— Activity —
The data below contains pictures, which are to be skipped; the lines starting at the line with "Click the empty" and ending at the line with "Viewport: 370px width, 216px height." are to be output exactly, both ends included.

+ + +

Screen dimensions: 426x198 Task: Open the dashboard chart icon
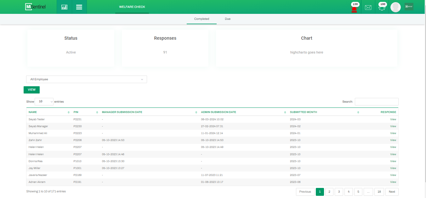pyautogui.click(x=64, y=7)
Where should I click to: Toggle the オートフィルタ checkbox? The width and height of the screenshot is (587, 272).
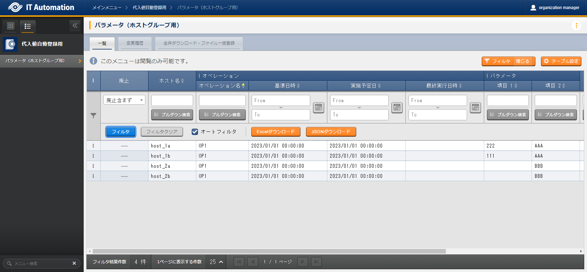tap(195, 132)
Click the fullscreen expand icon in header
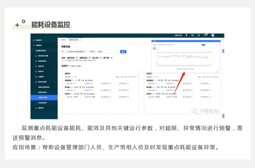This screenshot has width=255, height=168. pyautogui.click(x=199, y=35)
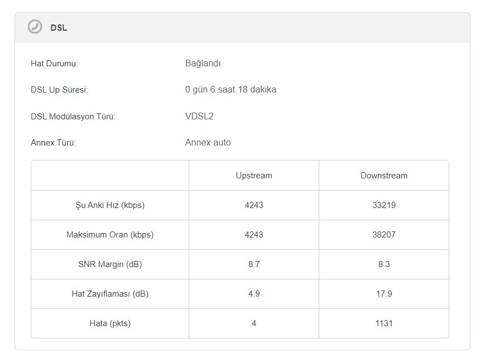
Task: Click the DSL section title
Action: click(59, 27)
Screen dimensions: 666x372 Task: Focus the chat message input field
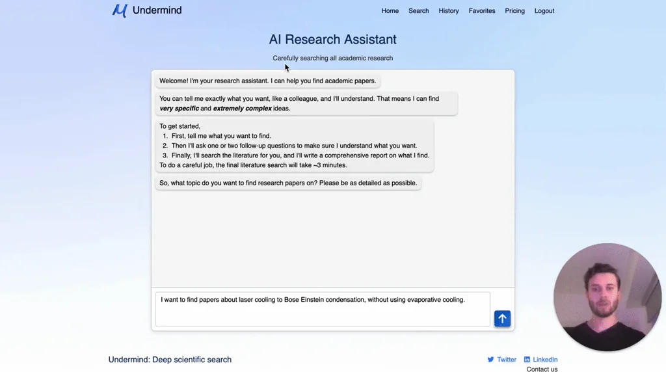(x=323, y=310)
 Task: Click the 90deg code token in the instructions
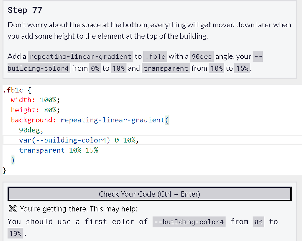[x=202, y=56]
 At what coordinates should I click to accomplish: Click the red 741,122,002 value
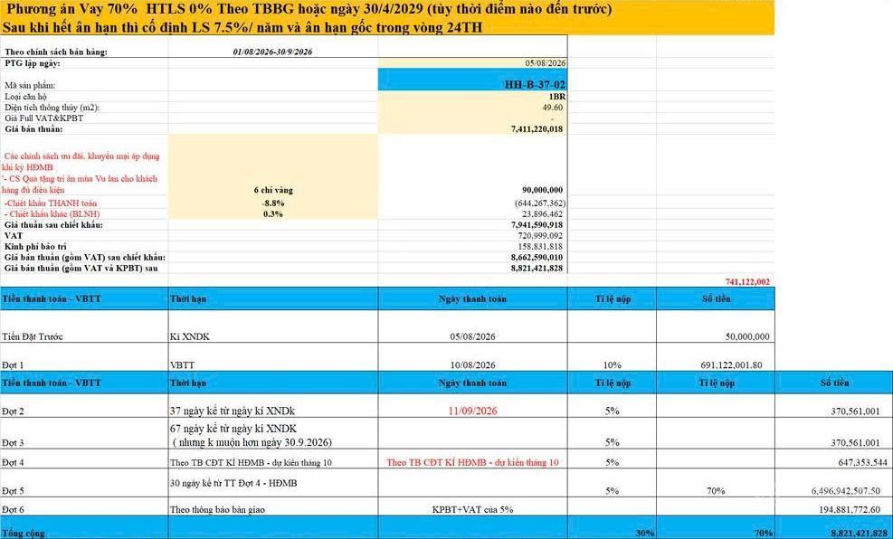[747, 282]
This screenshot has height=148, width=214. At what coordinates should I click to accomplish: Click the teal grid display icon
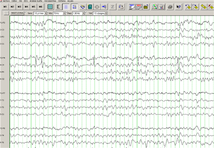tap(50, 7)
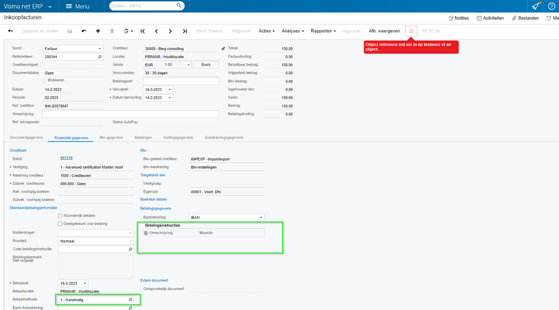Click the undo icon in toolbar

tap(84, 31)
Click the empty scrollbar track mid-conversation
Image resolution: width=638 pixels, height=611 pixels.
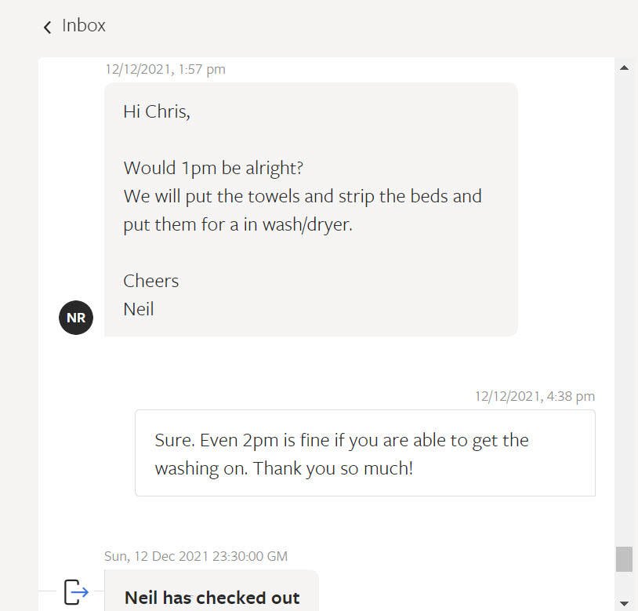point(624,314)
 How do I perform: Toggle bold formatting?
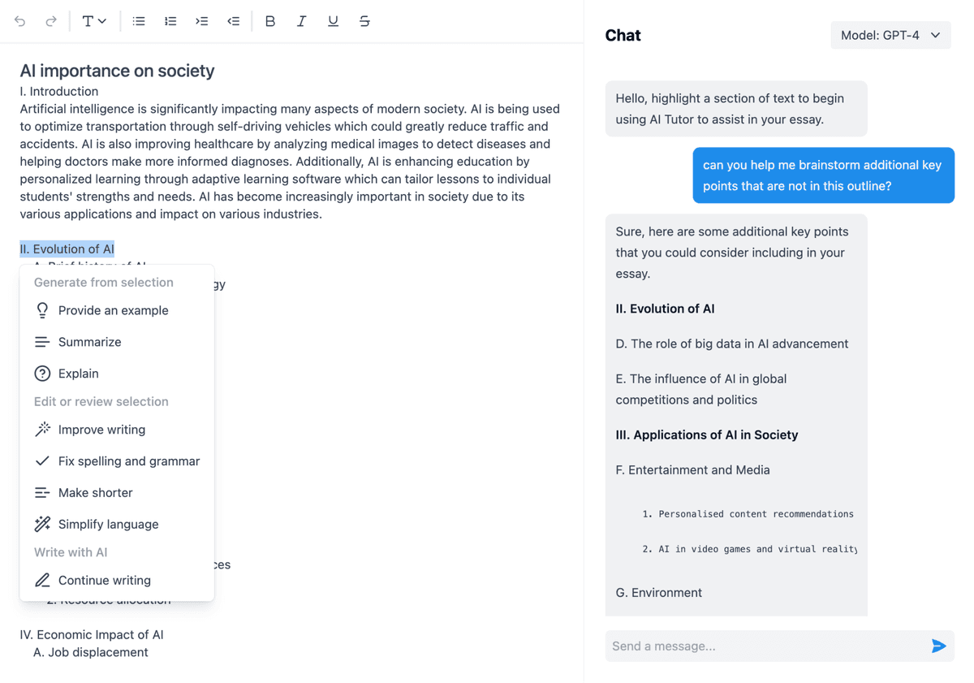[269, 21]
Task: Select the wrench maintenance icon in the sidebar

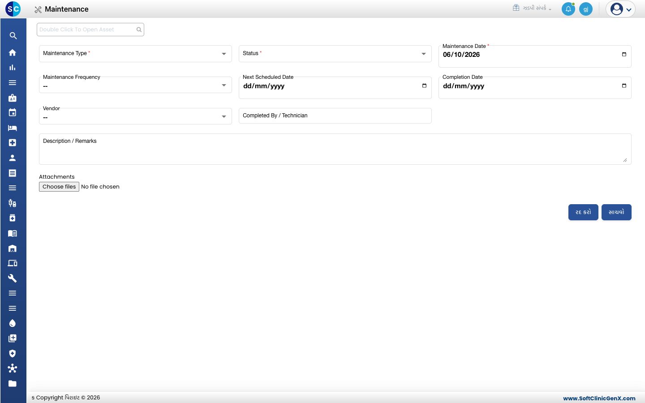Action: coord(13,278)
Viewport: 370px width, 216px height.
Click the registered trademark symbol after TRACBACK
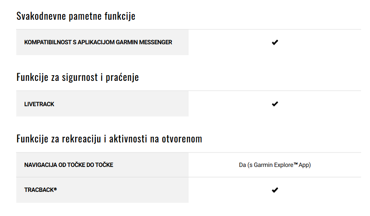pos(55,189)
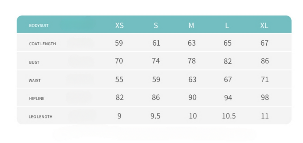
Task: Select the L size column header
Action: [x=227, y=25]
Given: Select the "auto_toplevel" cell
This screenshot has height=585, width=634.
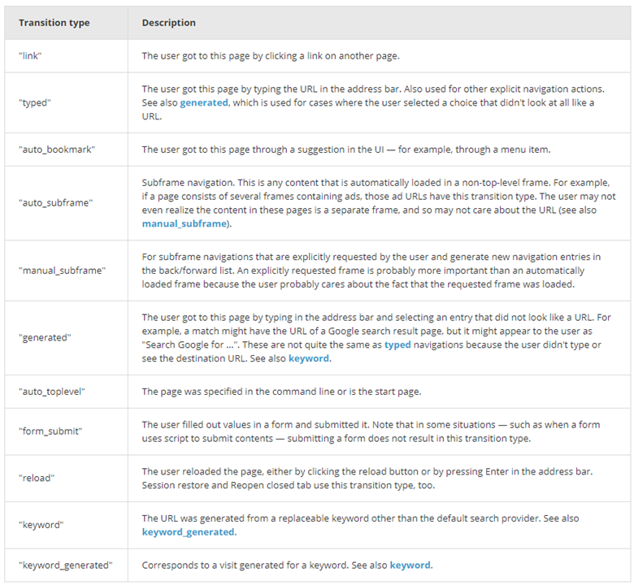Looking at the screenshot, I should [67, 392].
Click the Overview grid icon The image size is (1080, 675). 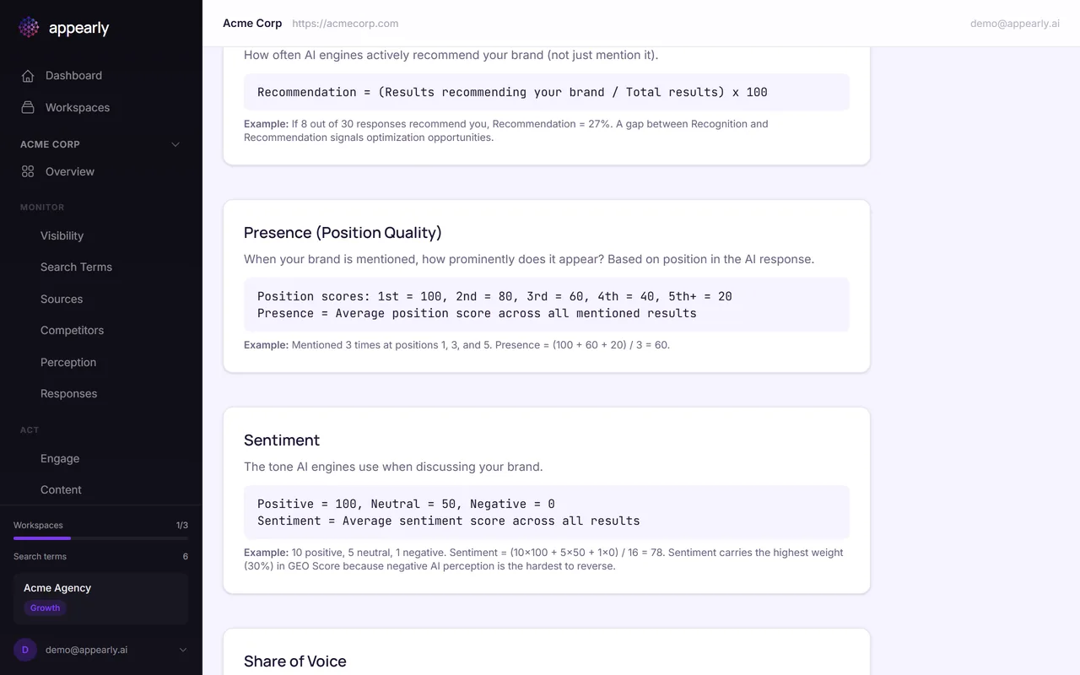click(x=28, y=172)
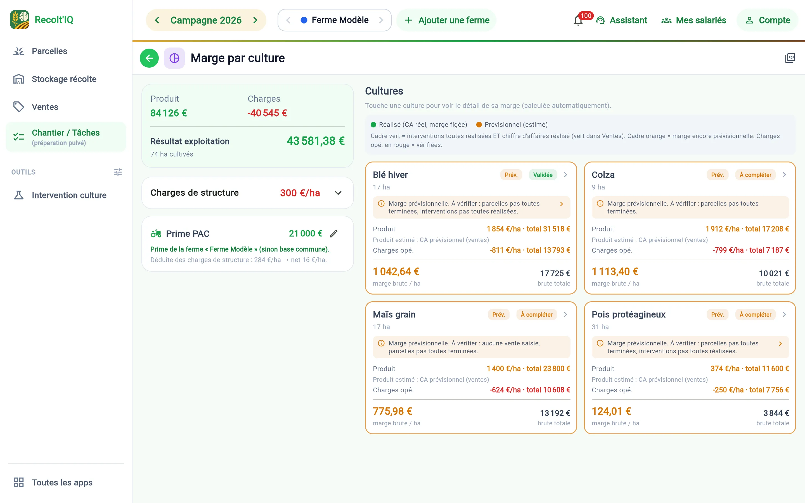The image size is (805, 503).
Task: Export page via PDF icon
Action: [x=790, y=58]
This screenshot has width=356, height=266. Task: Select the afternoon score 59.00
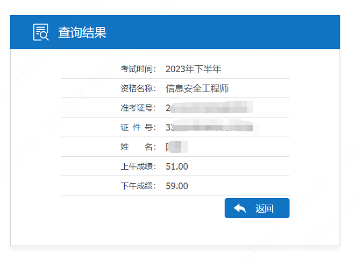(177, 186)
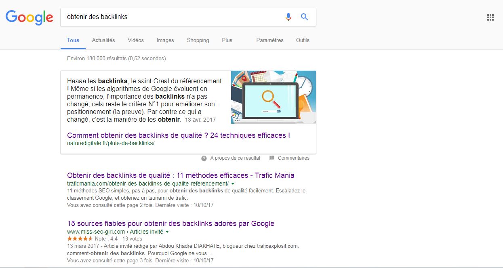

+ + +

— Solution to this problem —
Click the empty scrollbar track mid-conversation
Image resolution: width=638 pixels, height=611 pixels.
point(624,314)
 How do I perform: Toggle bold formatting?
[269, 21]
Task: Select the wrench maintenance icon in the sidebar

Action: coord(13,278)
Viewport: 370px width, 216px height.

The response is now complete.